The United Nations has received only $1 billion towards a requested $2.4 billion for emergency humanitarian aid work in Yemen for 2020, according to Al Jazeera.
This is less than a third of the $3.2 billion received the year before for humanitarian efforts in the country.
As a result, many of the UN’s critical relief programs have been shut down and more programs are at risk of disappearing in the weeks ahead. These closures are taking place even as the crisis in Yemen worsens amid the COVID-19 pandemic and the ongoing civil war.
Critical food supplies have been cut and health care services at more than 300 facilities have been reduced, Al Jazeera noted.
“It’s an impossible situation,” Lise Grande, the UN’s humanitarian coordinator for Yemen, told Al Jazeera. “This is the worst humanitarian crisis in the world, yet we don’t have the resources we need to save the people who are suffering and will die if we don’t help.”
Some countries have pledged funds to the UN, but have failed to deliver. Saudi Arabia, for example, promised $500 million last year and hasn’t followed through, according to Devex.
The situation in Yemen has been consistently ranked the worst humanitarian crisis since the civil war broke out in 2014. The war has led to tens of thousands of civilian casualties, destroyed critical infrastructure throughout the country, hollowed out the economy, displaced millions of children from the classroom, and pushed millions of people deeper into poverty.
The COVID-19 pandemic has exacerbated these crises.
Yemen already has one of the highest death rates from COVID-19 in the world due to its fragile health care system and weakened immune systems across the country.
“The pandemic poses a terrifying threat to some of the most vulnerable people in the world, weakened by years of conflict and with a health system that is already on the brink of collapse,” UN Secretary-General António Guterres said in June.
Already, 20 million Yemenis struggle to get food and water every day, and 40% of the population could face starvation by the end of the year. These deprivations are compounded by the threat of COVID-19 and other infectious diseases such as cholera.
In recent years, the UN has been providing critical emergency aid — food delivery, health care, education, and more — to 10 million people per month, according to Devex.

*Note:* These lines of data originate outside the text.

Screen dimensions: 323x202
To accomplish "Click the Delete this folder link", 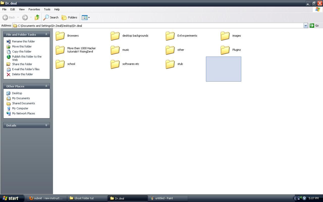I will pyautogui.click(x=22, y=74).
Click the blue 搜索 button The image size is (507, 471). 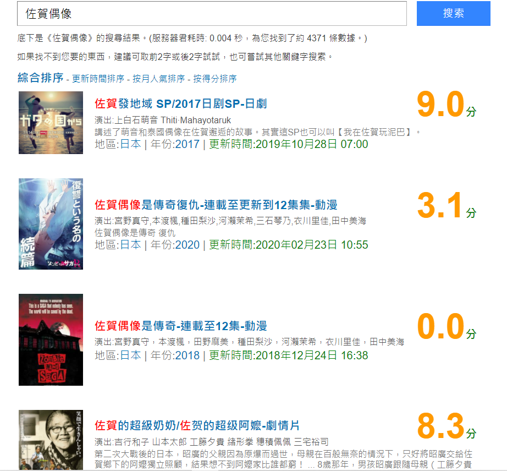click(453, 13)
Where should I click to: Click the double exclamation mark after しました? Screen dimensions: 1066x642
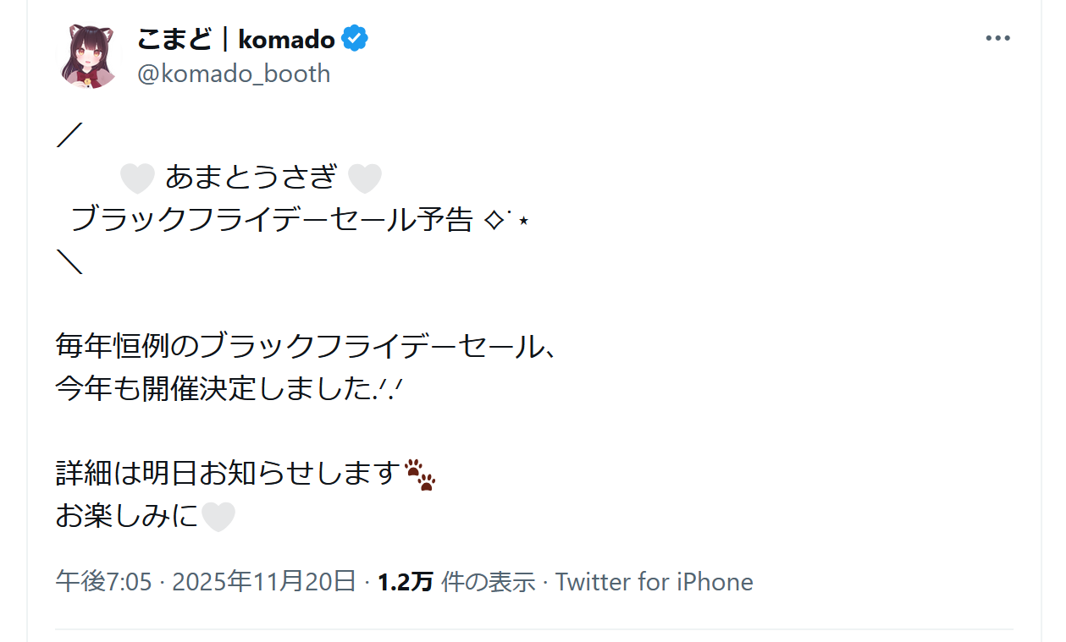click(389, 388)
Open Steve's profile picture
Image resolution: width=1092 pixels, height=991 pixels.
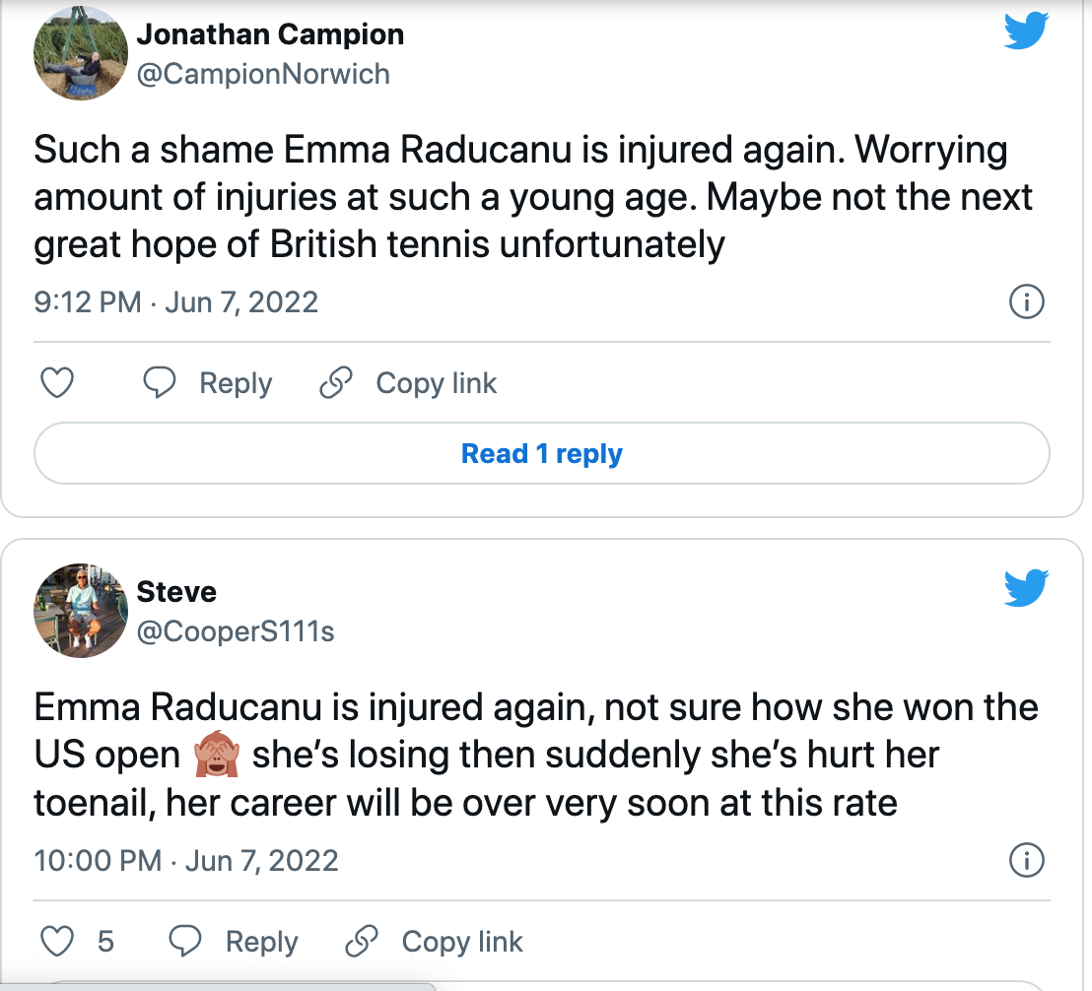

These programs help to maintain a shred of stability in the country, shielding tens of millions of people from life-threatening poverty, allowing them to plan beyond day-to-day survival.
If the UN doesn’t receive more funds in the weeks ahead, thousands — and even millions — of Yemenis could face increased poverty and starvation in the months ahead.
“The consequences of underfunding are immediate, enormous, and devastating,” Grande told Al Jazeera. “Nearly every humanitarian worker has had to tell a hungry family or someone who is ill that we can’t help them because we don’t have funding.”